Objectives:
1 > Name every person mentioned by name in the memorial post about Carlos below.
2 > In the memorial post about Carlos below, who drew the illustration, and what was that person's connection to Carlos?
3 > Extend the memorial post about Carlos below, picking up after its final line.

Text to read:
---
Through these past few days, I have been going through a roller coaster of emotions, trying to do my best not to fall apart. The only thing that has kept me going is the love my family and friends. I want to thank everyone for sending their love and support through this nightmare that is happening. I am taking it day by day, minute by minute, second by second. I have been surrounded by loved ones who have been my guidance and strength when I break down. I have received your messages and texts, and filled up on the support that you have all been expressing and sending my way. I apologize for not getting back to everyone, but please know that it means so much. I will be needing you all for a long time.
My life with Carlos was a dream come true, he was my Prince Charming. My inspiration, my world, my guardian. Rest In Peace my Beauty.
Funeral & Donation information can be found here. Any amount is greatly appreciated.
Illustration by Mike Malbrough, a friend of Carlos who went to High School with him.
Lillian,
Words cannot express how deeply saddened to hear about your tremendous loss. I am absolutely devestated for you and your family. My heart goes out to each and everyone of you.
With love and sympathy,
Beth (Static Beth)
---
Pointing rows for screenshots and pages:

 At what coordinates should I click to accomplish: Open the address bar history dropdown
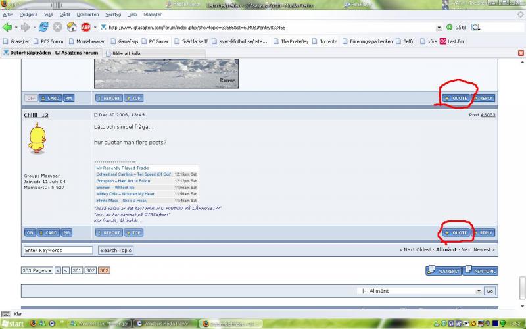[439, 28]
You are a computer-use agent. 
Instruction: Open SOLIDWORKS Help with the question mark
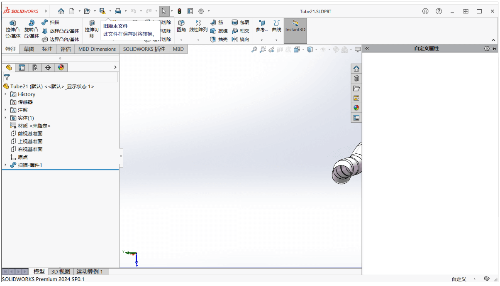(x=439, y=11)
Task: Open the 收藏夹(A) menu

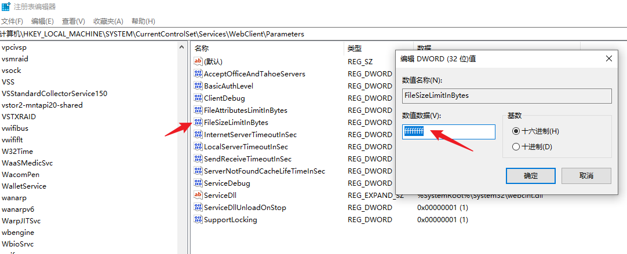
---
Outputs in order:
1 > Carlos, Mike Malbrough, Lillian, Beth (Static Beth)

2 > Mike Malbrough drew it; he was a friend of Carlos who went to high school with him.

3 >
Im not even sure if you will see this or not but here goes nothing;
I first heard of you a few months back. You were published in Bizarre Magazine in an article about you and Carlos. I read it and I fell in love with both of you because you both were so beautiful, inside and out. I could feel it in your art. I followed you everywhere, I just couldnt get enough. And I too have felt what the two of you had, before. But on October 16th 2012 my soul mate passed away in a car accident. My world was shattered and I have still yet to find any kind of relief a year later. No words can describe what I am going though, what you are going through, what many many other people have to go through.
And no one in this world could possibly say anything ever that will make anything even remotely feel better. Ever.
But thats okay because soul mates never leave each other, not even in death.
I am so so sorry to hear such sad news of your loss. Always and forever such a beautiful inspiration. I am only thankful I had the chance and privilege to be able to see such creativity and love expressed through his work.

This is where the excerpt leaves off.